*YOUR ASSIGNMENT*. Output only these lines, set down exactly: the one containing "This screenshot has width=924, height=1306." and each line after it through the end of the records.

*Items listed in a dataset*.
━━━━━━━━━━━━━━━━━━━━
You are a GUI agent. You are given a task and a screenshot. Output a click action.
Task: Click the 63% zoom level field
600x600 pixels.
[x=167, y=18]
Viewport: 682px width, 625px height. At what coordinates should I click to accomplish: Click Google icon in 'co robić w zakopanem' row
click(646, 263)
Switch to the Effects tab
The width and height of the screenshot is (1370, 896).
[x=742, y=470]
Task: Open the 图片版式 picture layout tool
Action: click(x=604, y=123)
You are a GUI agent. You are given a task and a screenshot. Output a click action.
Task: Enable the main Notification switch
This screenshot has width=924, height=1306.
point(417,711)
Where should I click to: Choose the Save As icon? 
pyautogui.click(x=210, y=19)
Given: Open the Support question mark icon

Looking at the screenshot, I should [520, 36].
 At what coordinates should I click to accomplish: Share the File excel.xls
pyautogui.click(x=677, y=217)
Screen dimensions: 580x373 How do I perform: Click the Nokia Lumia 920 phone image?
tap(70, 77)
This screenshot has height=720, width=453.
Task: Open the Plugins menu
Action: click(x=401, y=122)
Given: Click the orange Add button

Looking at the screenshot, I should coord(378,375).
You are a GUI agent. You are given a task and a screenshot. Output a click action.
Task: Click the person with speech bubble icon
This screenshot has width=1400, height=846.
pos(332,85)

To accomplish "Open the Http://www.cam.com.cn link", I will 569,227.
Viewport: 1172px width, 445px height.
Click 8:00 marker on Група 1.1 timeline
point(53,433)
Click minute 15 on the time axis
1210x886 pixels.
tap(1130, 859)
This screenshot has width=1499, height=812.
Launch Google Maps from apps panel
━━━━━━━━━━━━━━━━━━━━
*RESULT*.
This screenshot has width=924, height=1306.
point(417,711)
Where should I click to: Choose the Save As icon? 
pyautogui.click(x=210, y=19)
Given: Open the Support question mark icon

Looking at the screenshot, I should [520, 36].
 At what coordinates should I click to accomplish: Share the File excel.xls
pyautogui.click(x=677, y=217)
Screen dimensions: 580x373 How do I perform: Click the Nokia Lumia 920 phone image?
tap(70, 77)
This screenshot has height=720, width=453.
Task: Open the Plugins menu
Action: click(x=401, y=122)
Given: Click the orange Add button

Looking at the screenshot, I should coord(378,375).
You are a GUI agent. You are given a task and a screenshot. Output a click action.
Task: Click the person with speech bubble icon
This screenshot has width=1400, height=846.
pos(332,85)

To accomplish "Open the Http://www.cam.com.cn link", I will 569,227.
Viewport: 1172px width, 445px height.
Click 8:00 marker on Група 1.1 timeline
point(53,433)
Click minute 15 on the time axis
1210x886 pixels.
tap(1130, 859)
This screenshot has width=1499, height=812.
Launch Google Maps from apps panel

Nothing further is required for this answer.